Personal information
- Date of birth: 19 January 1981
- Place of birth: Temsamane, Morocco
- Date of death: 15 September 2026 (aged 45)
- Height: 1.79 m (5 ft 10 in)
- Position: Right-back

Youth career
- 1993–1999: SV Blerick
- 1999–2000: VVV-Venlo

Senior career*
- Years: Team / Apps / (Gls)
- 2001–2007: VVV-Venlo / 178 / (3)
- 2007–2008: NAC Breda / 24 / (2)
- 2008–2013: ADO Den Haag / 93 / (0)
- 2012–2013: → VVV-Venlo (loan) / 8 / (0)
- 2014: KFC Uerdingen / 9 / (0)
- Total:  / 312 / (5)

= Ahmed Ammi =

Dutch-Moroccan footballer (1981–2026)

Ahmed Ammi (أحمد عمي; 19 January 1981 – 15 September 2026) was a Moroccan-Dutch professional footballer who played as a right-back.

==Club career==
Ammi was born in Temsamane, Morocco, before moving to the Netherlands at a young age. He started playing football for local amateur side, SV Blerick, but was added to the youth department of VVV-Venlo, who at that time were known as VVV. He made his debut in the 2000–01 season, when VVV played in the Eerste Divisie.

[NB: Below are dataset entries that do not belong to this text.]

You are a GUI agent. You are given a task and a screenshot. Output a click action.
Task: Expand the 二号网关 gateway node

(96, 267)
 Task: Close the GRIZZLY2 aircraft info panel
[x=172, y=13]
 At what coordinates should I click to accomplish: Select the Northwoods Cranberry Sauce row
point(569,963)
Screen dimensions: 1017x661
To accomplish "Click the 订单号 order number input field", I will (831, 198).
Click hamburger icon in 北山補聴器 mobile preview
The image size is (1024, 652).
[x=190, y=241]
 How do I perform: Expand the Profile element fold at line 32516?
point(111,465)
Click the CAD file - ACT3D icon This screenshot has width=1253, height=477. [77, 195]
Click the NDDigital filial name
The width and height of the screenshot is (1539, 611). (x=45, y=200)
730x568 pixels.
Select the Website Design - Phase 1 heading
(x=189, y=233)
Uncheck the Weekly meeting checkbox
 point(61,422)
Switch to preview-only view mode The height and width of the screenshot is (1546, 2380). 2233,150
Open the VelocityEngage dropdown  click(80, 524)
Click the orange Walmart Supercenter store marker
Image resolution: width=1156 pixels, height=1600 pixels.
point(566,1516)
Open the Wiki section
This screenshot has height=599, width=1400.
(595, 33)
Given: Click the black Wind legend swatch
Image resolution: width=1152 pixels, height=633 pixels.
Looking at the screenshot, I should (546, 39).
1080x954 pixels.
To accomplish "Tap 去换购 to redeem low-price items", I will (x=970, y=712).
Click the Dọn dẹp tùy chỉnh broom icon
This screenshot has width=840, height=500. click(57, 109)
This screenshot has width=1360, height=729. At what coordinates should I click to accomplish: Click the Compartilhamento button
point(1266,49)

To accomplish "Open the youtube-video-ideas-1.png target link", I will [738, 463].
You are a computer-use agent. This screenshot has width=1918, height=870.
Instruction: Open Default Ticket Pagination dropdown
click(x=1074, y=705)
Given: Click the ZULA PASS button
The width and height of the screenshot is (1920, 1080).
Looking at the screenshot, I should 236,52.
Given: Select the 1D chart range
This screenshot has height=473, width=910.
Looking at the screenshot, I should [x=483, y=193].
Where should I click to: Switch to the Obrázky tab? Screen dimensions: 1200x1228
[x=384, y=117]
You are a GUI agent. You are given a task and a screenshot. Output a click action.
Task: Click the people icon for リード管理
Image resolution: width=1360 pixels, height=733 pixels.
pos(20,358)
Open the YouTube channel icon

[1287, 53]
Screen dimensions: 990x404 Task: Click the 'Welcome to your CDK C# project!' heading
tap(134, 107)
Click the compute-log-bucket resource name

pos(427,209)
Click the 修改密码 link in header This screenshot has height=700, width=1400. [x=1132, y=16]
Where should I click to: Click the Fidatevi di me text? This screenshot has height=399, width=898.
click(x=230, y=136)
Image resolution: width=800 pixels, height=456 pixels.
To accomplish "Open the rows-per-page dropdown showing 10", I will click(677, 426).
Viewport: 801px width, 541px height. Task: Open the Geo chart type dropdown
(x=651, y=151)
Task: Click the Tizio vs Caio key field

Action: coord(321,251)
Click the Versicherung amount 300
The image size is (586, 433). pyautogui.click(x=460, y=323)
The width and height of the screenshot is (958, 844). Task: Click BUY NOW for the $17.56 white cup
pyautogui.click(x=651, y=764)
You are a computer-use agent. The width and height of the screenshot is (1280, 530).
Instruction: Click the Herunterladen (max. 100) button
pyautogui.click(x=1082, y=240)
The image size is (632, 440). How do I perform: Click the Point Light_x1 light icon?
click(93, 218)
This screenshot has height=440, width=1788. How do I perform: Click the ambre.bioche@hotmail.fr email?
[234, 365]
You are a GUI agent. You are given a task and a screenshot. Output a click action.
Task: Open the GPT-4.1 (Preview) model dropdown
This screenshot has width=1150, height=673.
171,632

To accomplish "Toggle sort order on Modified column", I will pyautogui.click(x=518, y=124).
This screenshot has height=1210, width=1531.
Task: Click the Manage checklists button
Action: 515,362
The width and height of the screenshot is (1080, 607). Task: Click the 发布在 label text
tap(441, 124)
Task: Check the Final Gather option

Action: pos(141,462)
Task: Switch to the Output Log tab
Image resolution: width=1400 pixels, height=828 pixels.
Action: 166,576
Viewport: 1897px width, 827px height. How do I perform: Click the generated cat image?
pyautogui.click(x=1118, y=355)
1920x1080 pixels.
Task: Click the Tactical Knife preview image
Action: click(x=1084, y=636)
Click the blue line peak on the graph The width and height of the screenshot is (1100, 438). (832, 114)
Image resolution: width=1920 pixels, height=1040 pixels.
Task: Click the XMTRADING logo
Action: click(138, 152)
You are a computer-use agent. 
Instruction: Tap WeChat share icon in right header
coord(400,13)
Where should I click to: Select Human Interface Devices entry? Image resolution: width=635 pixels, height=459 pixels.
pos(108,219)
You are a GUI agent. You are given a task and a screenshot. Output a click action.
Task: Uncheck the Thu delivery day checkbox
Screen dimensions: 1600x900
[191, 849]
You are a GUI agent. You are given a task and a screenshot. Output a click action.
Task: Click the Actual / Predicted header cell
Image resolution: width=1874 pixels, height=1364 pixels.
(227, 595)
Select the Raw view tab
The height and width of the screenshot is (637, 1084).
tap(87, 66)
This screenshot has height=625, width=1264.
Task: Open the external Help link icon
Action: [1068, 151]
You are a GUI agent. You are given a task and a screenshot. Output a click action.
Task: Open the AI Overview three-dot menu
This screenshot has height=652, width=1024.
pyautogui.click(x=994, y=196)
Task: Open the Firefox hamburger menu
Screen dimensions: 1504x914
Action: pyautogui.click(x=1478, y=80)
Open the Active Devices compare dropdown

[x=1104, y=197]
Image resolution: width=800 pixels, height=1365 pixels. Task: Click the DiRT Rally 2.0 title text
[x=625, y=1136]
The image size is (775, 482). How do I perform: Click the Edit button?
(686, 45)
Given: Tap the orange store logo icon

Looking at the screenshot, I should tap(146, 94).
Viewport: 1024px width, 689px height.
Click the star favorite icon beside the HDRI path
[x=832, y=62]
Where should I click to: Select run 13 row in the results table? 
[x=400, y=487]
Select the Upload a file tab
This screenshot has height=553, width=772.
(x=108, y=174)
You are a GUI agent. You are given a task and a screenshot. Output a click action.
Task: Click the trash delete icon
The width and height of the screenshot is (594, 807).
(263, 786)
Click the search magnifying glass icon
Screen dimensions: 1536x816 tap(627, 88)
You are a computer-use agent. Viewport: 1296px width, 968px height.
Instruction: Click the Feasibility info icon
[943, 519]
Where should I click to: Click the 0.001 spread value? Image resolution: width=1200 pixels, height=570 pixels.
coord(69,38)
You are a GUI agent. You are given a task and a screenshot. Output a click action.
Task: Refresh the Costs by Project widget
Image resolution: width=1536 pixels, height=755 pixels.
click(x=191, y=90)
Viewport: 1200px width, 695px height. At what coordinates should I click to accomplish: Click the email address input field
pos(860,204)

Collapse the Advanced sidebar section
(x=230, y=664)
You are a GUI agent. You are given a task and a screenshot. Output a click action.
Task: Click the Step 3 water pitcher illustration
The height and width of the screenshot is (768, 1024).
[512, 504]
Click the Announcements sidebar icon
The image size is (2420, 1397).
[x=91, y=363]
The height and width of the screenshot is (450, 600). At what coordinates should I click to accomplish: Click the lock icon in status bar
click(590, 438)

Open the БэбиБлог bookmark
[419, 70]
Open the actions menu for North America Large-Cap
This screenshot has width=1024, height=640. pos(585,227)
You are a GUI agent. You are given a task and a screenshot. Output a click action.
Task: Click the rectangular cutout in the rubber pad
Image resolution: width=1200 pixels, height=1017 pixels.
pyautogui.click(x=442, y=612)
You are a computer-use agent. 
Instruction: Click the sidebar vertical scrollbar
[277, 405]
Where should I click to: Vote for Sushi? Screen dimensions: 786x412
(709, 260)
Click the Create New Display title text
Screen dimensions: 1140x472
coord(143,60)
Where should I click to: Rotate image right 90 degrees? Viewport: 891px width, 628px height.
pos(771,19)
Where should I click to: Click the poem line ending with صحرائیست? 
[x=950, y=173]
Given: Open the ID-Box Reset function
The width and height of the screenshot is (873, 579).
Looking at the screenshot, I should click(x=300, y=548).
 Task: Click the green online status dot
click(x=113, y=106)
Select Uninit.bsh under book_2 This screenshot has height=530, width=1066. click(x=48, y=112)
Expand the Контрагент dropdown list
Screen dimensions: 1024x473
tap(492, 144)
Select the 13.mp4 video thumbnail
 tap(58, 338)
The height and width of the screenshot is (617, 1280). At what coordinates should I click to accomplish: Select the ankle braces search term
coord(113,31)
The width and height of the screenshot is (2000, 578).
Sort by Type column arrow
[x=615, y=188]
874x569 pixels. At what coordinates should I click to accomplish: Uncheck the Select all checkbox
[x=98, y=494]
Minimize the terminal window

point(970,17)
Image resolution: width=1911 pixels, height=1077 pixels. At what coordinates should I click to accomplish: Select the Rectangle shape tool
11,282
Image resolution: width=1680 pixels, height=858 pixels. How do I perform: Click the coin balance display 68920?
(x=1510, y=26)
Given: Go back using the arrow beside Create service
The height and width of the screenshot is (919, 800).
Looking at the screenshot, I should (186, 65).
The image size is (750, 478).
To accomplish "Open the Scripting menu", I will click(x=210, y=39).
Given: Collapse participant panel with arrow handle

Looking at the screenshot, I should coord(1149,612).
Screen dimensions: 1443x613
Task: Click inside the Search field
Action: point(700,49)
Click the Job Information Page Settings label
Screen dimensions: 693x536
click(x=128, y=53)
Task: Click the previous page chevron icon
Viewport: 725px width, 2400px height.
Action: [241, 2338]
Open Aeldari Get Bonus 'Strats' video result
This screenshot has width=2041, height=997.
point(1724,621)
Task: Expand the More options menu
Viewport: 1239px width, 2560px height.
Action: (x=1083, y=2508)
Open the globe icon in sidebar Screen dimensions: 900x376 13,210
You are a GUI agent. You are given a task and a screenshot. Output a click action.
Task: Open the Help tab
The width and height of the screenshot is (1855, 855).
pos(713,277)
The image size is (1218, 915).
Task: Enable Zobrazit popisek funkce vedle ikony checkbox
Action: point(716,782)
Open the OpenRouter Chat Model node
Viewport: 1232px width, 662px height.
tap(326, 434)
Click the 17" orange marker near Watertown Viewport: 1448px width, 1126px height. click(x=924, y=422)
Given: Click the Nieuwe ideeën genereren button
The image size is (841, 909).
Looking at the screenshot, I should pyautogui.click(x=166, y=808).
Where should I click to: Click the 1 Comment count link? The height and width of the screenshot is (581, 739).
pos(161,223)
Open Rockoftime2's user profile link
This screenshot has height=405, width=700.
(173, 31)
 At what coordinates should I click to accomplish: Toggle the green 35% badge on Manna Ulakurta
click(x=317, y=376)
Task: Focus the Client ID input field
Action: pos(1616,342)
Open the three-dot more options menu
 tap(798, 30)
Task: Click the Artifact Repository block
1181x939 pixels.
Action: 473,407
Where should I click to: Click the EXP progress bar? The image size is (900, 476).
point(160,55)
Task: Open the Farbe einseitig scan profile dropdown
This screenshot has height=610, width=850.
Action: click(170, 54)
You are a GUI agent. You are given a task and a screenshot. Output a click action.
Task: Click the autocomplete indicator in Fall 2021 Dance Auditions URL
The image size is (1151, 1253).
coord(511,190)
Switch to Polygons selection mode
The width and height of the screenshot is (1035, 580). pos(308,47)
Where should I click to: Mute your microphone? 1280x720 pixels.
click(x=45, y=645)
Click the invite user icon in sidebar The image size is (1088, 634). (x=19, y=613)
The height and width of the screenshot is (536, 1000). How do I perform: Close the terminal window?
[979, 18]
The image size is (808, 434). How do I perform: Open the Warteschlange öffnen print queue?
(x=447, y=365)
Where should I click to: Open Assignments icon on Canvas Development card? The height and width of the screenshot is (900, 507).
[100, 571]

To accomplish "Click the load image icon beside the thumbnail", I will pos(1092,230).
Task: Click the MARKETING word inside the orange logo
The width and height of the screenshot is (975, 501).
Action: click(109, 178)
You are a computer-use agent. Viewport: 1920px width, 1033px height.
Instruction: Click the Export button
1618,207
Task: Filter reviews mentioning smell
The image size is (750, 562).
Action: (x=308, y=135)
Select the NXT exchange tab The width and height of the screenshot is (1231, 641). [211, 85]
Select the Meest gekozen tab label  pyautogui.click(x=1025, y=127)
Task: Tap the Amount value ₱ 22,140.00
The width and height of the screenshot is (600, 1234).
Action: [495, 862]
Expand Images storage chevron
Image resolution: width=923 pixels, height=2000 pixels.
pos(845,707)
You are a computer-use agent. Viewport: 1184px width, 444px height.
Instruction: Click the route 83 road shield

He made his next step in 2006, when he signed with NAC Breda. After playing only one season in Breda, he moved on to ADO Den Haag in 2008.

Ammi moved to German Regionalliga West club KFC Uerdingen 05 in January 2014 and played for EVV, before joining fellow amateur side SC Irene in summer 2016. Ammi retired in 2018.

==Personal life and death==
In May 2025, Ammi was diagnosed with bowel cancer. He died on 15 September 2026, at the age of 45.